Quien confíe en Dios no se hundirá, no será defraudado. Pedro esconde estas promesas dentro de su alma porque, como todo judío, conoce muy bien los textos de la Escritura. Sabe que, si realmente Jesucristo es el Señor, el enviado del Padre, no va a ser defraudado ni confundido. De ahí que le oímos gritar hasta que sus ojos lleguen a encontrarse con el Señor Jesús.
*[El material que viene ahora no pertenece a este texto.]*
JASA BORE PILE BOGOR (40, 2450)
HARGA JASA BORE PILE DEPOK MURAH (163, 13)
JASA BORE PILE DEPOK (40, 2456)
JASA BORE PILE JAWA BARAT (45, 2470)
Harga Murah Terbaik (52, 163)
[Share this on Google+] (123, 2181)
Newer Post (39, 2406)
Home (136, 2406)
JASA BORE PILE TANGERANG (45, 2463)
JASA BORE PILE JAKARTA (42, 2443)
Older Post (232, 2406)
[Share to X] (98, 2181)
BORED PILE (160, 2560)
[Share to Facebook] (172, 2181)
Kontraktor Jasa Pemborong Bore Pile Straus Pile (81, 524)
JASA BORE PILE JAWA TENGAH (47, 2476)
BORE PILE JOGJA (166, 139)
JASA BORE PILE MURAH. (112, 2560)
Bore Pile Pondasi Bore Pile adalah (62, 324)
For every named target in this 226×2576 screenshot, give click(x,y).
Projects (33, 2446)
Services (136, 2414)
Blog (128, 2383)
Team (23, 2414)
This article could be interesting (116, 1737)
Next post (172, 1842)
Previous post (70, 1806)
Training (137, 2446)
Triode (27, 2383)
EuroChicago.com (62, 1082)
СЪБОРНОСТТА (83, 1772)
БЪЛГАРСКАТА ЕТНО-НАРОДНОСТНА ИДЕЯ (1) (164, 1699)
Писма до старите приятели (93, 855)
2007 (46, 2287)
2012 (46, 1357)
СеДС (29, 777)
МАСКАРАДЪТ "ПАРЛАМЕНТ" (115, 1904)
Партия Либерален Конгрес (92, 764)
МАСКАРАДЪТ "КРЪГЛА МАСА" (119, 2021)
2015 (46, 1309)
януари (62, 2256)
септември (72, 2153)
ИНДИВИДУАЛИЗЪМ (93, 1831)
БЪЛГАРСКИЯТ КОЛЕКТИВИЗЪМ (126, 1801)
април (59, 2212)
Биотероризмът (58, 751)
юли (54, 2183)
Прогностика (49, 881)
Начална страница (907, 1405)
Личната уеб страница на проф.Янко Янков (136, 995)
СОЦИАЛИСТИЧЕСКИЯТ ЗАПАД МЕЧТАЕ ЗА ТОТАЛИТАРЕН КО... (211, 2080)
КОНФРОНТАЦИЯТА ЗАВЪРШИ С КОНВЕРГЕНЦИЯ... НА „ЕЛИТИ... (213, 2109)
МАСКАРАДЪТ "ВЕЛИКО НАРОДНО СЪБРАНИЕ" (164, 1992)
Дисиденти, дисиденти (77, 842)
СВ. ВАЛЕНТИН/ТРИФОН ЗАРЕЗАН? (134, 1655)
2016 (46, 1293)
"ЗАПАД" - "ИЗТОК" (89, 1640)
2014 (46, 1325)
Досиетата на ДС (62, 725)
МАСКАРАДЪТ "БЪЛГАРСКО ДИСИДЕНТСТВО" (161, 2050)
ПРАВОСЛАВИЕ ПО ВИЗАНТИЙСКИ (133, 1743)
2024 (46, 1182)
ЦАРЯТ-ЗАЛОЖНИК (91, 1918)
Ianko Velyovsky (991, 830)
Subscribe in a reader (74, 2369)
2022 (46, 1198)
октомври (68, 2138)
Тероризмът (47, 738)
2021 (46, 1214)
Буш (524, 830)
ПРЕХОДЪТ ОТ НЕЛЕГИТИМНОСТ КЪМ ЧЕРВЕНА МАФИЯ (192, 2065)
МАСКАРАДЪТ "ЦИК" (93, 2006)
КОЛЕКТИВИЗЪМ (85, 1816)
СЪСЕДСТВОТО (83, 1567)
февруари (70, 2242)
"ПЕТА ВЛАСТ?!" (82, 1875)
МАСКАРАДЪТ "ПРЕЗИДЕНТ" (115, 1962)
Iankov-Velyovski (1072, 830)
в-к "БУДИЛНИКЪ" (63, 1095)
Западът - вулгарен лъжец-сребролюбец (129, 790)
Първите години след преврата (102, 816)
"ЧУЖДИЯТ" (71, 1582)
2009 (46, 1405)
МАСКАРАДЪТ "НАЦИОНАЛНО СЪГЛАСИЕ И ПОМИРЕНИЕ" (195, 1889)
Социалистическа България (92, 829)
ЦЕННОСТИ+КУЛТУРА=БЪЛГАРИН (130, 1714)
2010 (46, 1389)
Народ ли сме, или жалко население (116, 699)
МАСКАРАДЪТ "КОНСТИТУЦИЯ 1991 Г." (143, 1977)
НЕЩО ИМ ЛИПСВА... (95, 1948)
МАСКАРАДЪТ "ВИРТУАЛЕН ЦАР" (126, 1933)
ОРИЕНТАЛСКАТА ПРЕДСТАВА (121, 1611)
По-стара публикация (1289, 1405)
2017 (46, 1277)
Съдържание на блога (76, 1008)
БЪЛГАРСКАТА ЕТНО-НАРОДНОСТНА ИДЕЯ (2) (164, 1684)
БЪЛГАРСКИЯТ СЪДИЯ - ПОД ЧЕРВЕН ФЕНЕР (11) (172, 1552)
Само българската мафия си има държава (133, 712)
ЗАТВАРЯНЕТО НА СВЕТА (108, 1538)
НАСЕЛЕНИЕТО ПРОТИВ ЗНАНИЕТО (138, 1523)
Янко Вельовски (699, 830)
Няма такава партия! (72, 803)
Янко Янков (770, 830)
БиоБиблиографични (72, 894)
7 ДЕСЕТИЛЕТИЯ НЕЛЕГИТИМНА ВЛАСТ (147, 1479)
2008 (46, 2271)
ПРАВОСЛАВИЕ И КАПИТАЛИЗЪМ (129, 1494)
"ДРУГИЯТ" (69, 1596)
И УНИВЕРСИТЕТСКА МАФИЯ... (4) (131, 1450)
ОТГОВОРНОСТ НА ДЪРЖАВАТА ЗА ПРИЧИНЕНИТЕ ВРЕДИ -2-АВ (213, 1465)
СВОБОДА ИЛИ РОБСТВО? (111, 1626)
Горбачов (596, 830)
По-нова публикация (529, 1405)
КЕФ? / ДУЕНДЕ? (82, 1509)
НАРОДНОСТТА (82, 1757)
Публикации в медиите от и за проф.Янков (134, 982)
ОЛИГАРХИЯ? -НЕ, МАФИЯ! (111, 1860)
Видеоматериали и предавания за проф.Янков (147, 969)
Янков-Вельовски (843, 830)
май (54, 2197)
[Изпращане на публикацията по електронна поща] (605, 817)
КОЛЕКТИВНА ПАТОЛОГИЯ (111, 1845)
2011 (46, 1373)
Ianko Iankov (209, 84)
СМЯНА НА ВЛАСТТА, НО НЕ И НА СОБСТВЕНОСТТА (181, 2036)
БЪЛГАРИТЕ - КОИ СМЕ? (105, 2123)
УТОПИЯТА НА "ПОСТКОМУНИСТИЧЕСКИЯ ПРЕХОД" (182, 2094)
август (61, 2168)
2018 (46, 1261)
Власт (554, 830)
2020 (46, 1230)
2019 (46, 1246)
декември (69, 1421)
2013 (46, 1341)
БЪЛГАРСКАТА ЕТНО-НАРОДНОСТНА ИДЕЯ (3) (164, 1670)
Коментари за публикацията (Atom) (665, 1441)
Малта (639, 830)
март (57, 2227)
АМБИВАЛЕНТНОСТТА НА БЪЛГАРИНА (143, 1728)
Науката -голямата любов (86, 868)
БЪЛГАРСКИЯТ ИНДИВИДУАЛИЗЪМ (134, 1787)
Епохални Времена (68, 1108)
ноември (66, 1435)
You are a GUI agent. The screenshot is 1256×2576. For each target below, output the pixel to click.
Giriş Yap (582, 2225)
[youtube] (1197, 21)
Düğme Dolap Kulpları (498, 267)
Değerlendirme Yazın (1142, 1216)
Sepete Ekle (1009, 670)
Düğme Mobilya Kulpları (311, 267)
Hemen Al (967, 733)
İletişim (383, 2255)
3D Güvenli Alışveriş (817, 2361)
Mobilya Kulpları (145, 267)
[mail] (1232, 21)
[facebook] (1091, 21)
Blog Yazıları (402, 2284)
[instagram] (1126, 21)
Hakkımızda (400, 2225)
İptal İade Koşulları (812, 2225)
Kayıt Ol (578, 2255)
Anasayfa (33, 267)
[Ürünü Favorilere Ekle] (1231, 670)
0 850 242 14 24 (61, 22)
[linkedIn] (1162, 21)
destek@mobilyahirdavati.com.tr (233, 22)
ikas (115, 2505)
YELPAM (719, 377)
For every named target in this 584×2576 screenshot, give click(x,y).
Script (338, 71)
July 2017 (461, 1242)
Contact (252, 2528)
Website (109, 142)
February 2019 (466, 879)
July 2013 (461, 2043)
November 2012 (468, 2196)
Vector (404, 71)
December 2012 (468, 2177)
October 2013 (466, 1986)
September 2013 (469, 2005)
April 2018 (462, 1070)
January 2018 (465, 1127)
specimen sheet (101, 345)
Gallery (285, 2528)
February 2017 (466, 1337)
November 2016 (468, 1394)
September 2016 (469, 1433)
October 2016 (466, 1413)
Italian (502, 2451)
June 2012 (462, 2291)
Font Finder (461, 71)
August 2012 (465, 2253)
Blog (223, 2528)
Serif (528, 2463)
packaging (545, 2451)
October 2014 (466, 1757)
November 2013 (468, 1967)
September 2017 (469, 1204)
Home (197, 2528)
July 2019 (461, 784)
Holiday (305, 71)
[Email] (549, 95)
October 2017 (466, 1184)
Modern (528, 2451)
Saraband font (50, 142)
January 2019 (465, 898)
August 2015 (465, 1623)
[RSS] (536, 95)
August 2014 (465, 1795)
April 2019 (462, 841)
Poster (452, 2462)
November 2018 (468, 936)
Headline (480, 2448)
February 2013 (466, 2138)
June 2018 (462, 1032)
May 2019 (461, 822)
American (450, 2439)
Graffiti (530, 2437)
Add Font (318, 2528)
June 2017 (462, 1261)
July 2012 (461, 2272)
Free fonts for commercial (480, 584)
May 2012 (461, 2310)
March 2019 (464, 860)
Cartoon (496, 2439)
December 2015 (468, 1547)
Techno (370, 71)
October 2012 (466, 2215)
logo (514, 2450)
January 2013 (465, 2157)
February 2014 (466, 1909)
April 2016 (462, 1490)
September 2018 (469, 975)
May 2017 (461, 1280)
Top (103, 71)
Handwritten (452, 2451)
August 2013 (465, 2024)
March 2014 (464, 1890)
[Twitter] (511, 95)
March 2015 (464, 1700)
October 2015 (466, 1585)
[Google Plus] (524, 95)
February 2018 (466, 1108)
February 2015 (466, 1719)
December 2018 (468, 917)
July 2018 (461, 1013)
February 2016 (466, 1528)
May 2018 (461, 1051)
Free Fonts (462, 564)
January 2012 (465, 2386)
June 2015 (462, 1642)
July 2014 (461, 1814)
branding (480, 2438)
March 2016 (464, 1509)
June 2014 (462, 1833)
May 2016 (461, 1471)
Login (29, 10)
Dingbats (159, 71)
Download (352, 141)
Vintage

En su caminar sobre las aguas, es tan fuerte su experiencia de apoyarse en Jesús que, cuando ya está pastoreando la Iglesia, nos lega una exhortación maravillosa y que transcribimos a continuación: “Acercándose a él, piedra viva, desechada por los hombres, pero elegida, preciosa ante Dios, también vosotros cual piedras vivas, entrad en la construcción de un edificio espiritual…” Y a continuación refuerza con las palabras de Isaías la exhortación que acaba de hacer: “He aquí que coloco en Sión una piedra angular, elegida, preciosa, y el que cree en ella no será confundido” (1P 2,4-6).
Pedro, al sentir que se hunde en las aguas, grita porque reconoce en Jesucristo la piedra angular prometida por Dios a su pueblo por medio de los profetas. De ahí que su oración se formule en sentido positivo: ¡Sálvame porque sé que eres el enviado de Dios para salvarme! Tú eres la promesa de Yahvé hecha carne.